→ TEXTE PROPOSÉ
------------------------------------------------

Un free-to-play efficace, mais pas révolutionnaire
Le studio Mistwalker est peut-être relativement jeune, mais il a su faire parler de lui, notamment par son géniteur qui n'est d'autre qu'Hironobu Sakaguchi, fondateur de la série des Final Fantasy, aujourd'hui réputée auprès de nombreux adeptes du J-RPG dans le monde. L'autre raison pour laquelle ce studio fait parler de lui concerne les titres qui en sont issus. Si la qualité de certains comme Blue Dragon ou Lost Odyssey fait débat, d'autres titres comme The Last Story sont considérés comme de véritables chefs-d'oeuvres. Avec Terra Battle, titre récemment sorti sous nos latitudes sur smartphones Apple et Android, Mistwalker tente une nouvelle fois d'apposer sa patte et l'expérience de ses fondateurs dans le vaste univers du RPG.
Est-ce que cette extension sur smartphones s'avère grandiose ? Ou bien est-elle simplement anecdotique et se mêle à la pléthore d'applications disponibles sur ces téléphones ?
A la recherche du créateur
L'histoire de Terra Battle se situe dans un monde visiblement en ruine, et sa destruction semble proche. Devant ce constat fort sombre, le groupe d'aventuriers que vous dirigez décide d'aller voir le créateur, afin de trouver une solution à cette situation réellement désespérée. S'ensuit dès lors diverses péripéties durant lesquelles vous serez amené à explorer de nombreuses régions et à combattre des créatures et ennemis de toute sorte.

------------------------------------------------

→ DONNÉES FOURNIES

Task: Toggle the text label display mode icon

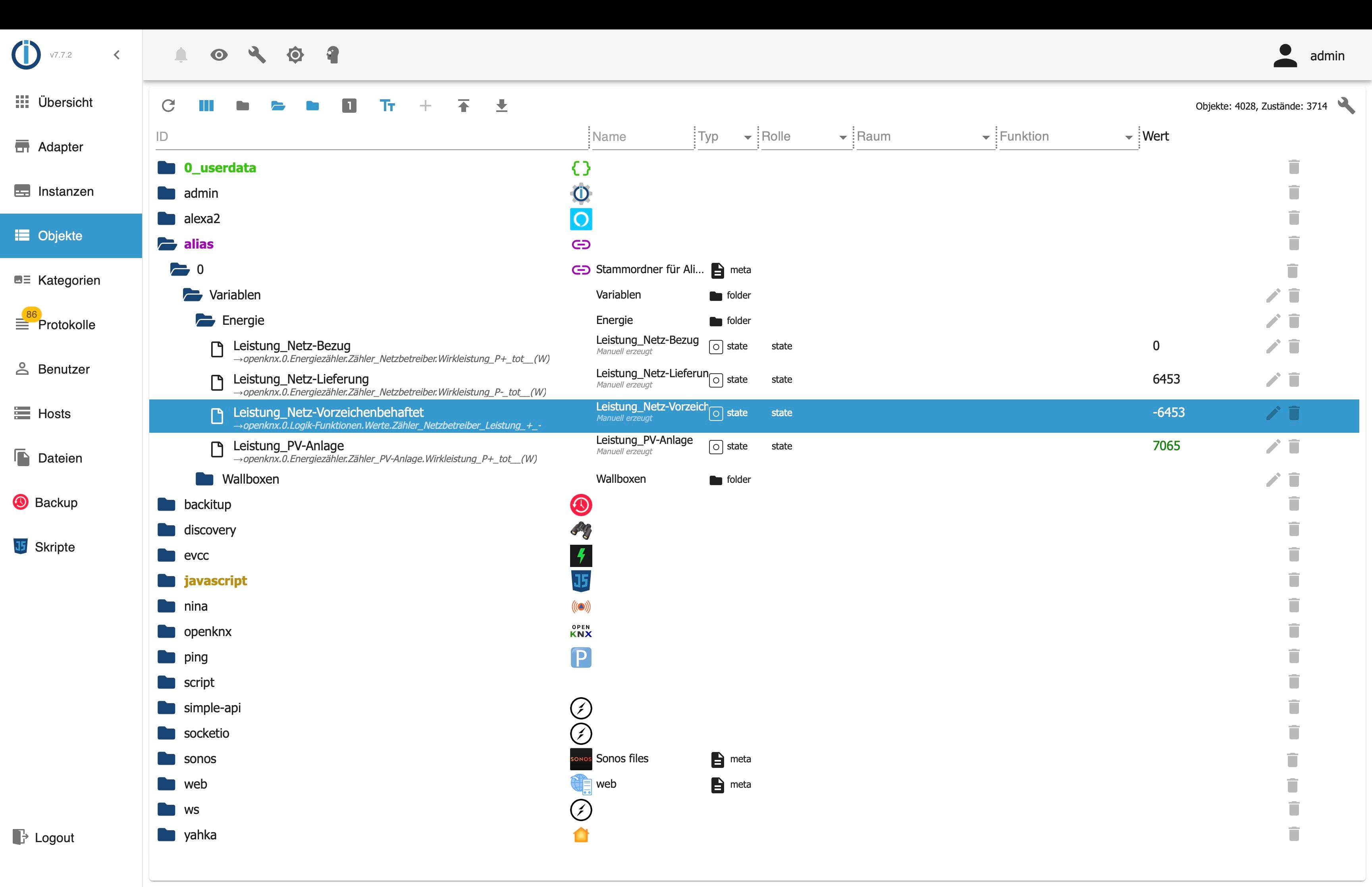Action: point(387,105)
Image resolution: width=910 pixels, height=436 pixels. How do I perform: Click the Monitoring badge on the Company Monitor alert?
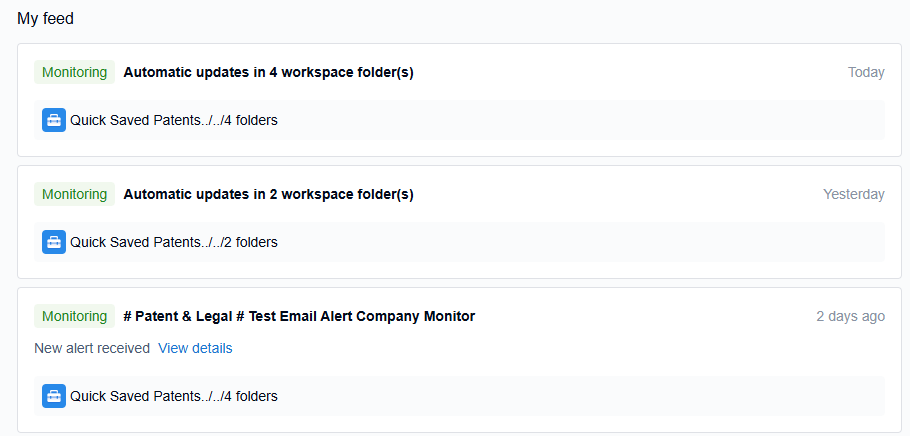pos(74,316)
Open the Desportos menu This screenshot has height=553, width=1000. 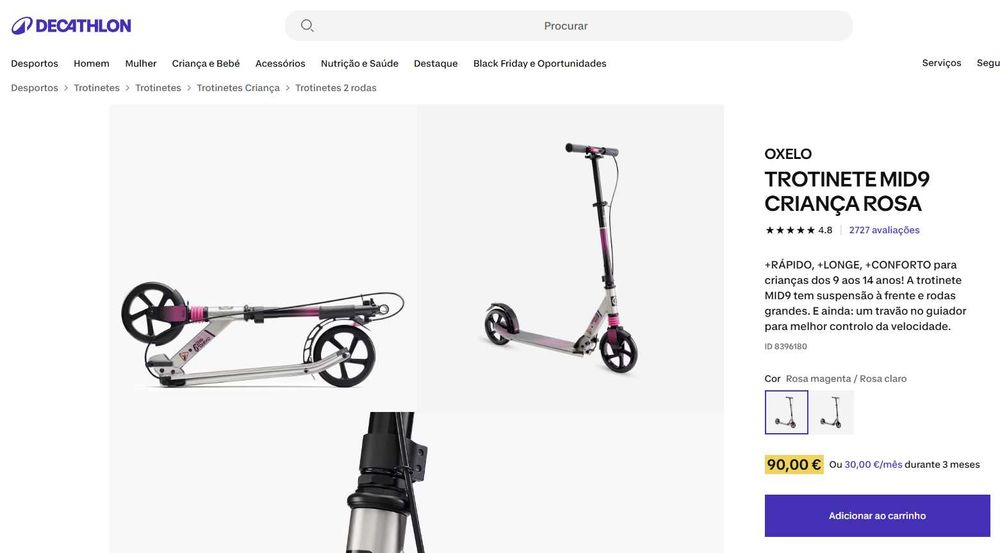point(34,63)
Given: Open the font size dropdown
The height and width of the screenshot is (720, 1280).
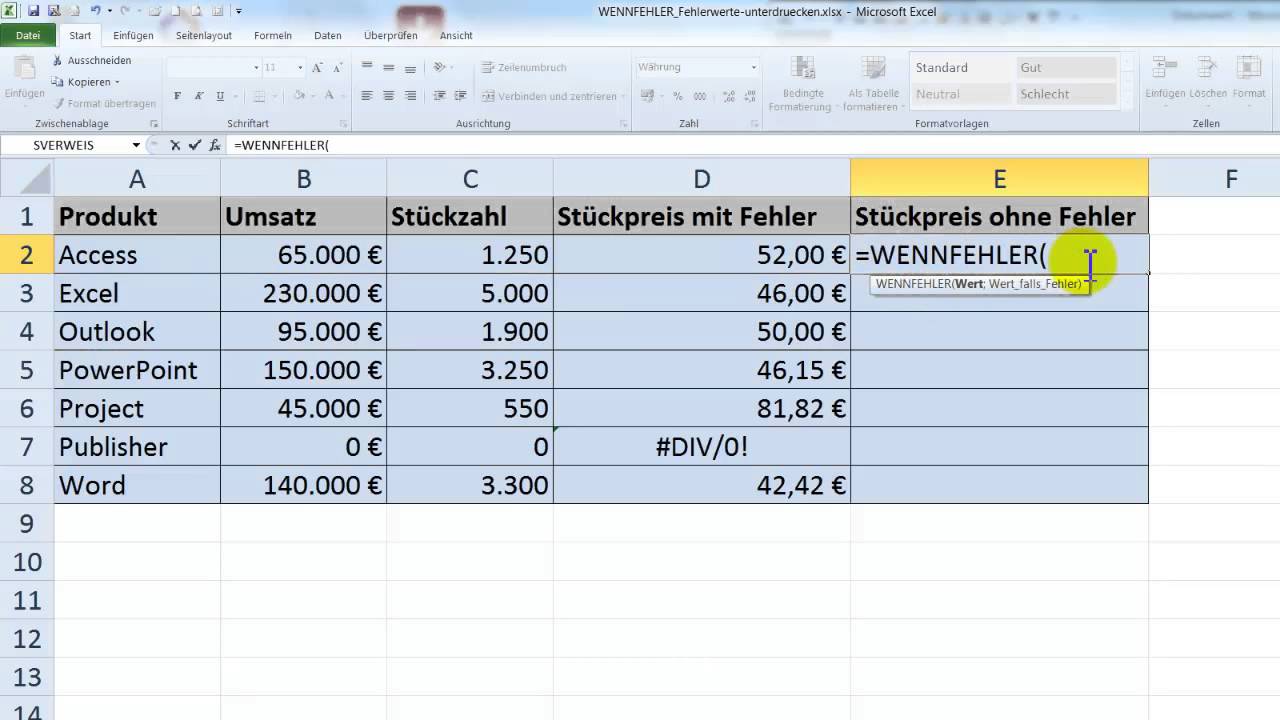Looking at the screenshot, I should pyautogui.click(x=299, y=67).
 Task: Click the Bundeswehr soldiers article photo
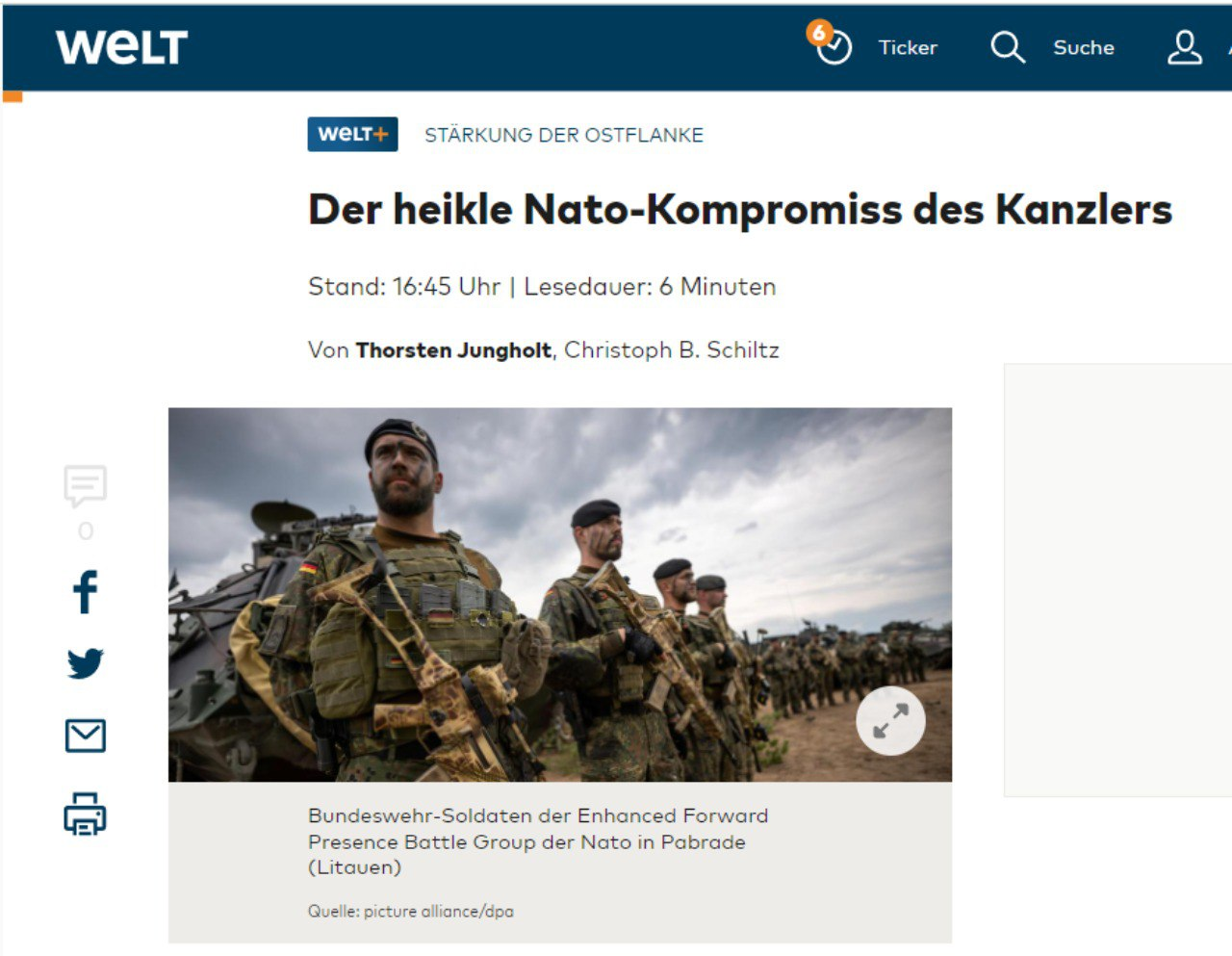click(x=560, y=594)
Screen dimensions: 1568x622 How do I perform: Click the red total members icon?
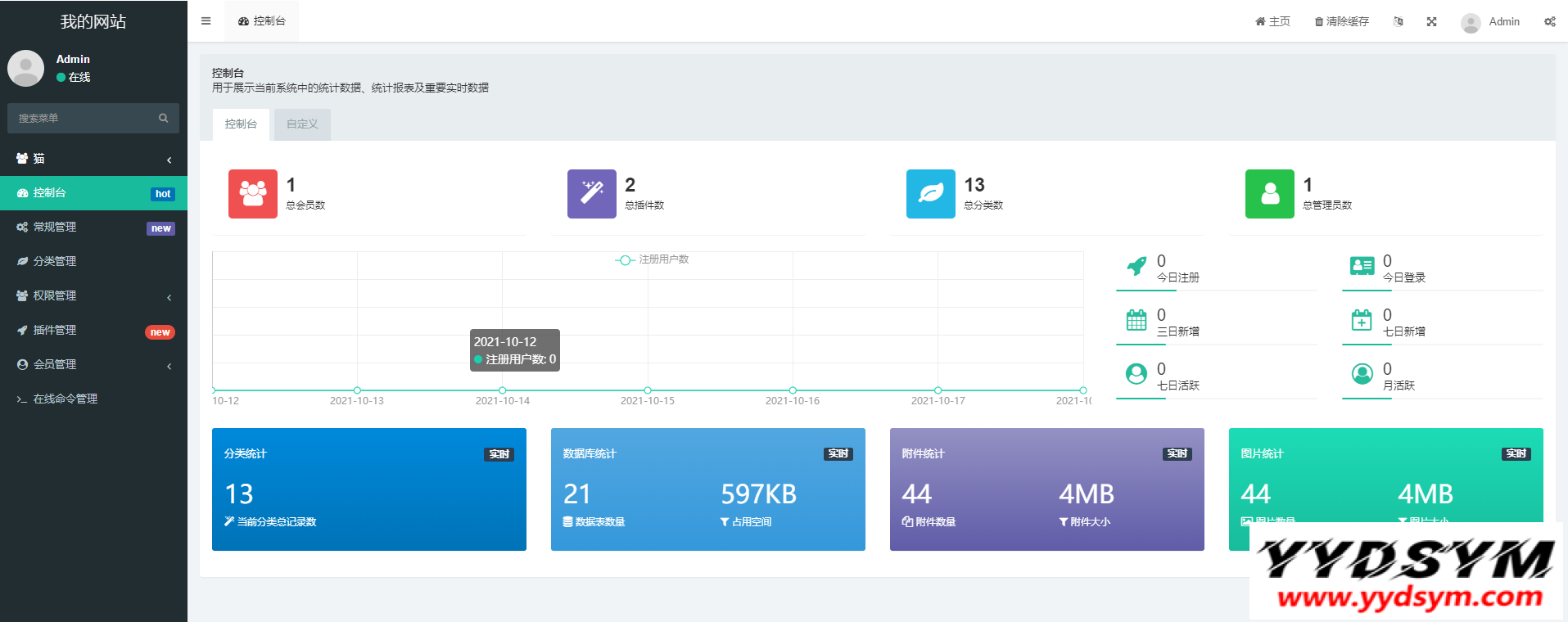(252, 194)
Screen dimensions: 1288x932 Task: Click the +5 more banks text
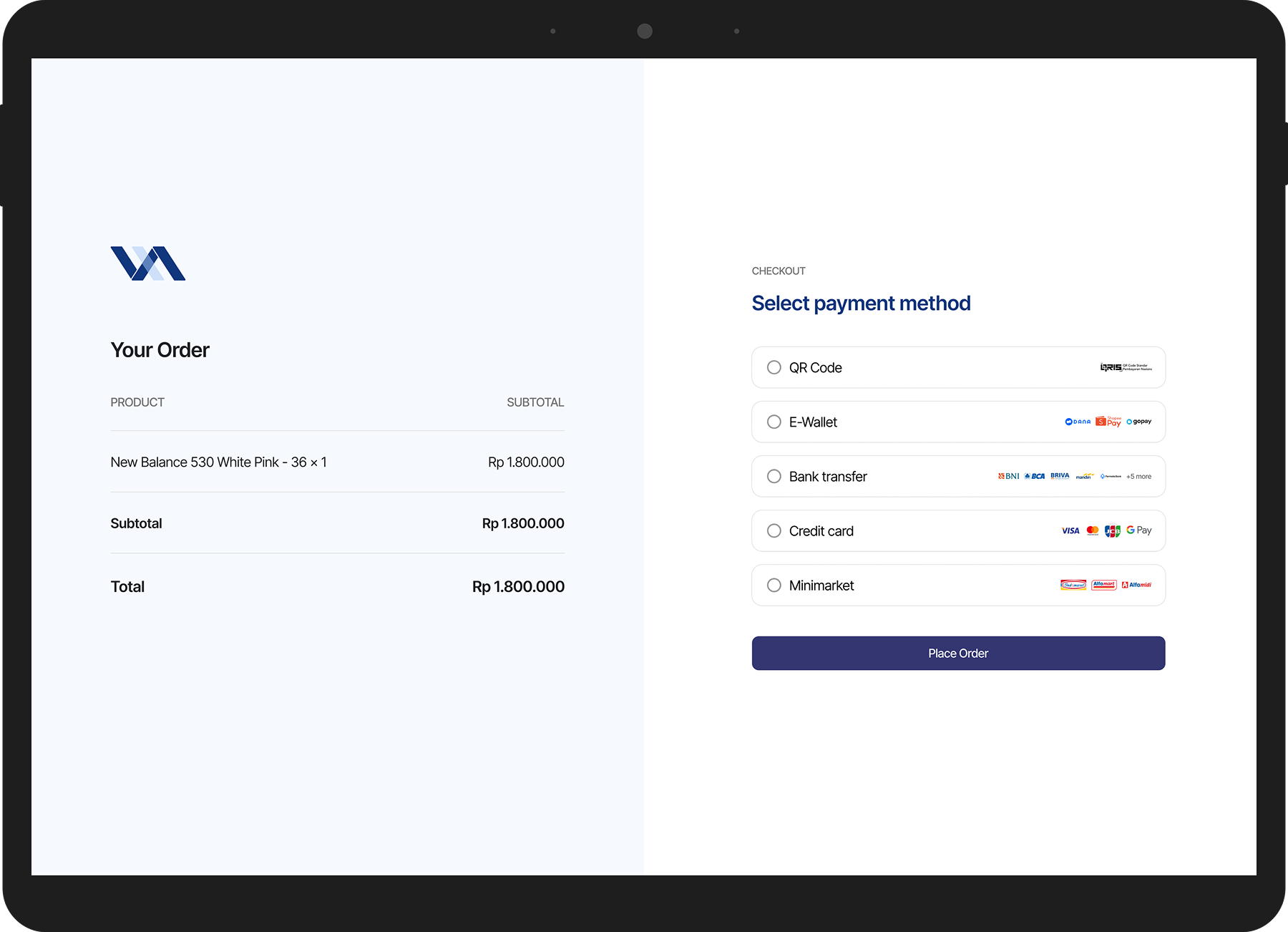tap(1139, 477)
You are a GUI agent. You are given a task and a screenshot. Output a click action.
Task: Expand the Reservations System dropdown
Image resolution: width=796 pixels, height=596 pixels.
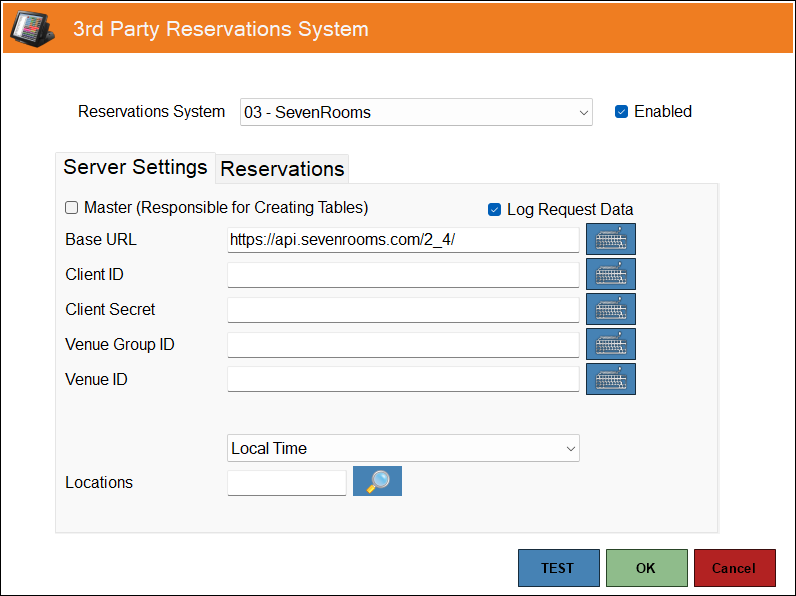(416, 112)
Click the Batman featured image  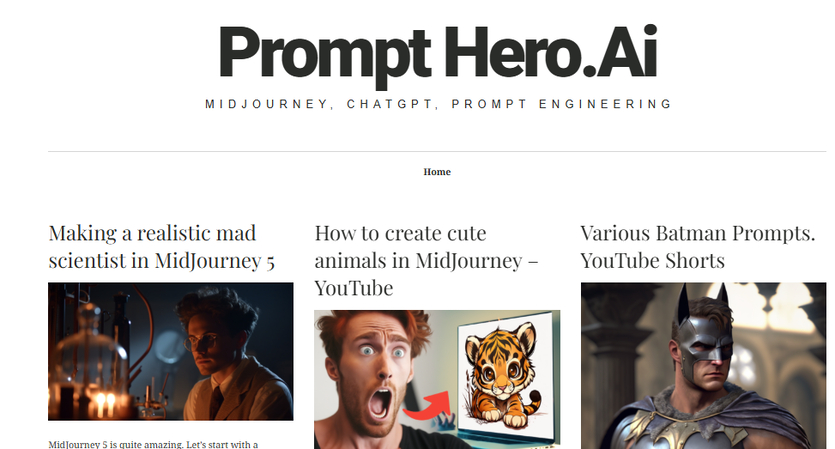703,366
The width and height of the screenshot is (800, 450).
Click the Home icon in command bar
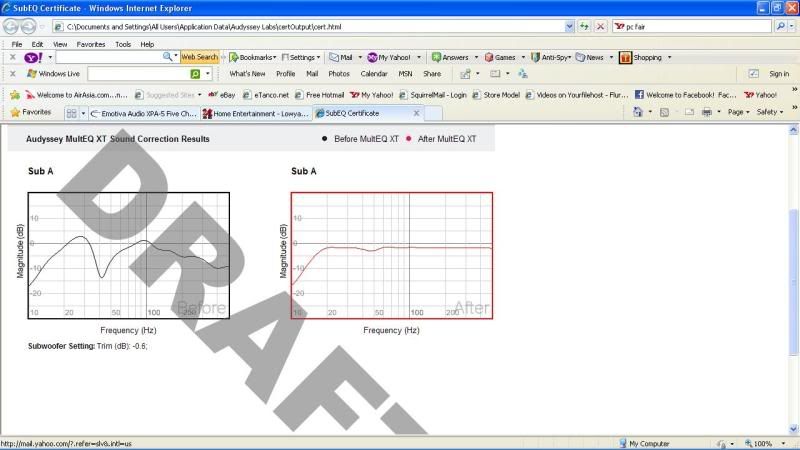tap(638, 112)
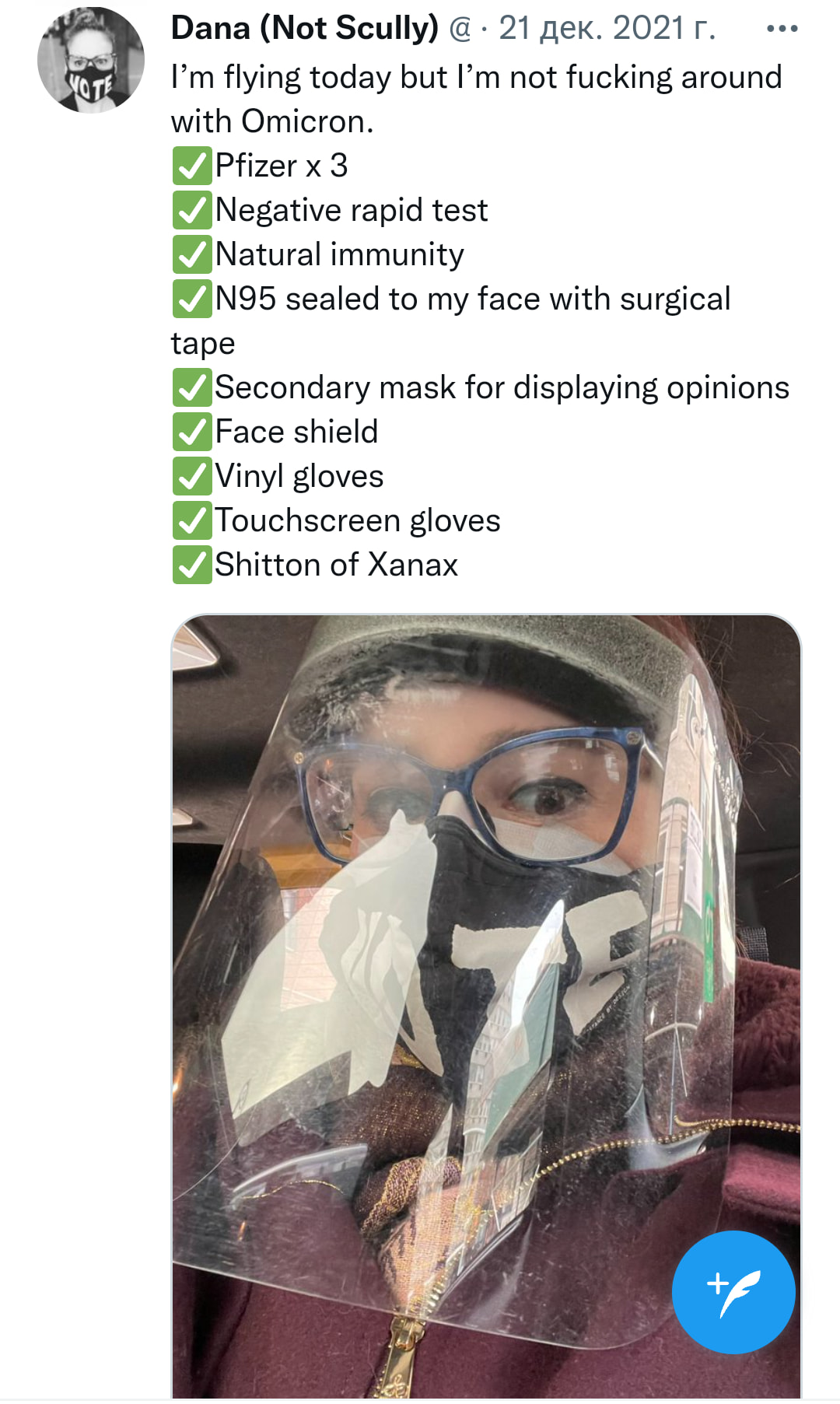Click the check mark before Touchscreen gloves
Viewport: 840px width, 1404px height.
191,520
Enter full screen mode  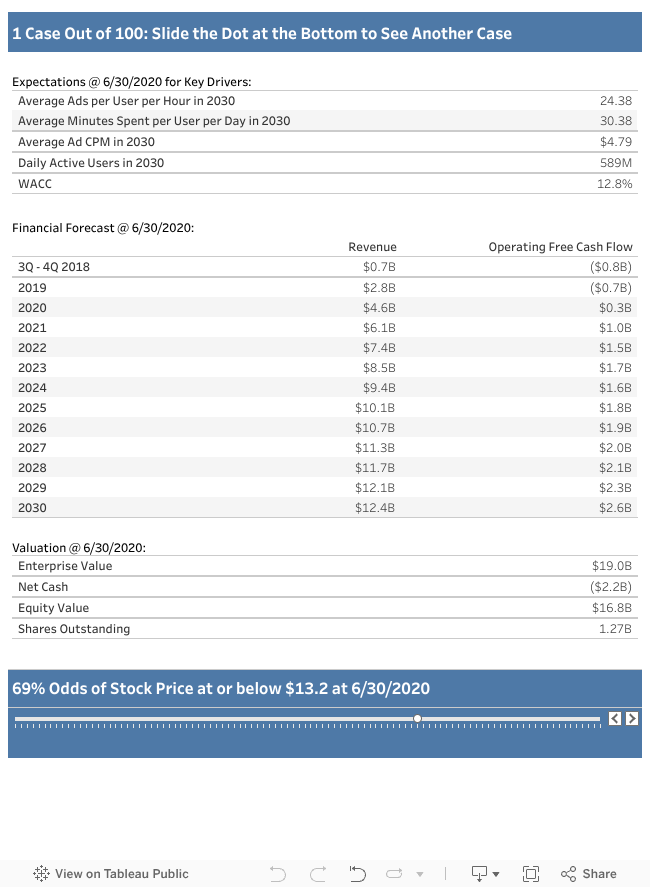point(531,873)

------------------------------------------------

→ EXERCICES
a: Les affirmations suivantes concordent-elles avec l'article sur Terra Battle ? Répondez par oui ou par non et citez les mots du texte qui tranchent. (i) Hironobu Sakaguchi est le fondateur de la série des Final Fantasy. (ii) Terra Battle est sorti seulement sur smartphones Apple. (iii) Le groupe d'aventuriers va voir le créateur pour trouver une solution.
b: Poursuivez l'article sur Terra Battle à la suite de sa dernière phrase.

→ CORRIGÉ
a:
(i) Oui : « Hironobu Sakaguchi, fondateur de la série des Final Fantasy ».
(ii) Non : « sur smartphones Apple et Android ».
(iii) Oui : « décide d'aller voir le créateur, afin de trouver une solution à cette situation réellement désespérée ».

b:
Raconter le récit de Terra Battle s'avère être une tâche assez complexe, tant le scénario semble être mis au second plan. Preuve en est que l'on sait absolument rien du monde dans lequel on évolue, même si on peut avoir quelques indices avec les artworks du jeu qui peuvent nous permettre d'avoir quelques indications sur le genre d'univers dans lequel on évolue. De plus, aucun de vos personnages se détachent du groupe (si ce n'est pour quelque uns comme Ba'gunar), puisque leurs déclarations ne sont pas réellement identifiables lors des cut-scenes relatives à l'histoire. Et enfin, revenons justement sur ces cut-scenes, qui n'en sont pas vraiment car il s'agit d'une succession de textes avec un arrière-plan, ces textes se révélant d'ailleurs assez descriptifs. Si cela n'est pas un mal en soi, cela ajoute une difficulté supplémentaire pour se représenter précisément l'univers dans lequel on évolue. Bien sûr, on peut laisser ici l'imaginaire du joueur s'exprimer, toujours est-il que certains pourront avoir le plus grand mal à construire l'univers du jeu, et d'autant plus pour les anglophobes, vu que les scènes racontant l'histoire du jeu ne sont pas encore traduites en français. Une traduction est censée arriver, mais aucune certitude pour savoir quand elle arrivera.
Quoiqu'il en soit, l'intérêt de Terra Battle ne réside pas réellement dans l'histoire qu'il raconte.
Une direction artistique de qualité
Pour autant, l'un des attraits de ce jeu pour smartphones réside dans sa direction artistique.
Si graphiquement, on ne pourra pas apprécier des graphismes exploitant la pleine puissance de votre téléphone, l'ensemble du jeu étant composé d'images fixes, force est de constater que l'ensemble des artworks réalisés, que ce soit pour les personnages ou pour les décors, sont de qualité. Les divers protagonistes qui nous est possible d'intégrer dans notre équipe ont un style variable, et chacun possède une personnalité esthétique qui lui est propre, ce qui est notamment aidé par le fait que Mistwalker fait appel à divers dessinateurs pour ajouter des personnages au fur et à mesure.
Pour les plans fixes faisant office de décors, la variété se fait en revanche moins présente, la faute à un panel de couleurs assez sombre. Sans remettre en cause la qualité des dessins, il s'avère que le tout forme un ensemble homogène aux aspects un peu obscurs. Certes, cela sert le récit du jeu qui nous plonge dans un monde qui court à sa destruction, mais un léger manque de variété peut se faire ressentir.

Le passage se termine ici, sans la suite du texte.